Да. И вы знаете, я когда первый раз пошел в монастырь в эти отверстые врата, как раз в августе месяце, вот это помню как сейчас: открытые врата зеленого цвета были, такие дощатые, корявые такие еще, от приемника, тюрьмы этой детской, вошел, вот эта кишащая народом площадь, все тут, техника работает, народ бревна таскает, доски, кирпичи разгружает, ну все, как в муравейнике кишит. И когда я все это увидел своими глазами, я всем сердцем ощутил: вот то, что я искал, вот тут все отвечает моему сердцу, моему духу, моему расположению, все мне здесь нравится и для меня монастырь стал самым дорогим местом на земле. И я с этого дня каждый Божий день туда ходил, я тут же познакомился со всеми и тут старые люди, бабушки, я вообще старых людей очень любил, меня к ним всегда притягивало, все рассказы, разговоры, я вот с детства в деревню ездил, и бабушки старые рассказывали про старую жизнь, как раньше что было, я, развесив уши, все это слушал всегда с таким интересом, детские игры меня не интересовали, и как-то эти старички ко мне всегда располагались, считали своим и мне рассказывали такие вещи, за которые можно было даже поплатиться в советское время.

К. Толоконникова

— Ну да, если сболтнет, например, ребенок чего-то лишнего.

А. Пичугин

— Ну, ребенок все-таки — ребенок, а вот кто рассказал — это уже...

о. Александр

— Да: «это кто тебе рассказал, баба Маня? Ну-ка, чего она тебе еще рассказала, скажи-ка», что 666 — это бес поганый, еще что-то такое, а меня все это прямо интересовало, все эти рассказы старых людей, где какой храм был, кто там служил, как там судьба сложилась того, кто служил. И тут целый сонм таких людей, каждый человек — это кладезь был, такие люди подобрались, просто замечательные люди, верующие...

А. Пичугин

— Ну, с бабы Мани-то и спрос небольшой.

А. Пичугин

— Давайте про отца Даниила. Мы вас еще позовем поговорить про то, что вы помните из детства, поскольку очень мне нравится, как отец Александр рассказывает свои детские впечатления о церкви, мы часто приглашаем людей, которые в советское время или уже служили, или в семинарии учились, или из семьи священника происходили, а вот это, мне кажется, очень ценное свидетельство человека, который ни к какой церковной традиции тогда не принадлежал, но при этом впитывал, это стало частью его жизни...

К. Толоконникова

— ...но какой-то слышал зов, да?

А. Пичугин

— Да, и пришел, и это стало частью жизни, и впечатления человека, который это все переживал в 14-15 лет, не будучи ни семинаристом, ни особо-то прихожанином — очень ценно. Но давайте про отца Даниила.

Ваши задания -
• A. Какого цвета, согласно исходному тексту, были ворота монастыря, когда говорящий впервые туда вошел?
• B. Продолжите исходный текст после его последней реплики.

Строки данных -
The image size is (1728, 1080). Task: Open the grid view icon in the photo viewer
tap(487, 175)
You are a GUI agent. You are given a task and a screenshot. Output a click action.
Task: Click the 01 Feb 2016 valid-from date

Ответы -
• A. Зеленого цвета.

• B.
К. Толоконникова

— Да, как вы с ним познакомились?

о. Александр

— Первая братия, которая была, она была немногочисленная, я уже в начале сказал: это был отец Евлогий, отец Виктор, игумен, это был отец Евстафий — игумен, это был отец тогда Алексий, иеромонах, и отец Даниил. Вы знаете, среди этой братии немногочисленной у меня как-то все для меня были, я был невоцерковленный, но верующий уже тогда человек, и я всей душой готов был впитывать все. И среди этой братии как-то сразу моему взору попал отец Даниил, и как-то он настолько сразу к себе расположил, я даже не знал тогда, как его зовут, он как-то имел к себе такое притяжение, какое-то особое чувство к нему возникло, я всегда смотрел на него, он был какой-то особенный, не такой, как все, в чем — даже объяснить невозможно, какая-то на нем была особая печать, какая-то харизма была особая в нем.

К. Толоконникова

— При том, что он был, как о нем вспоминают, человеком очень тихим.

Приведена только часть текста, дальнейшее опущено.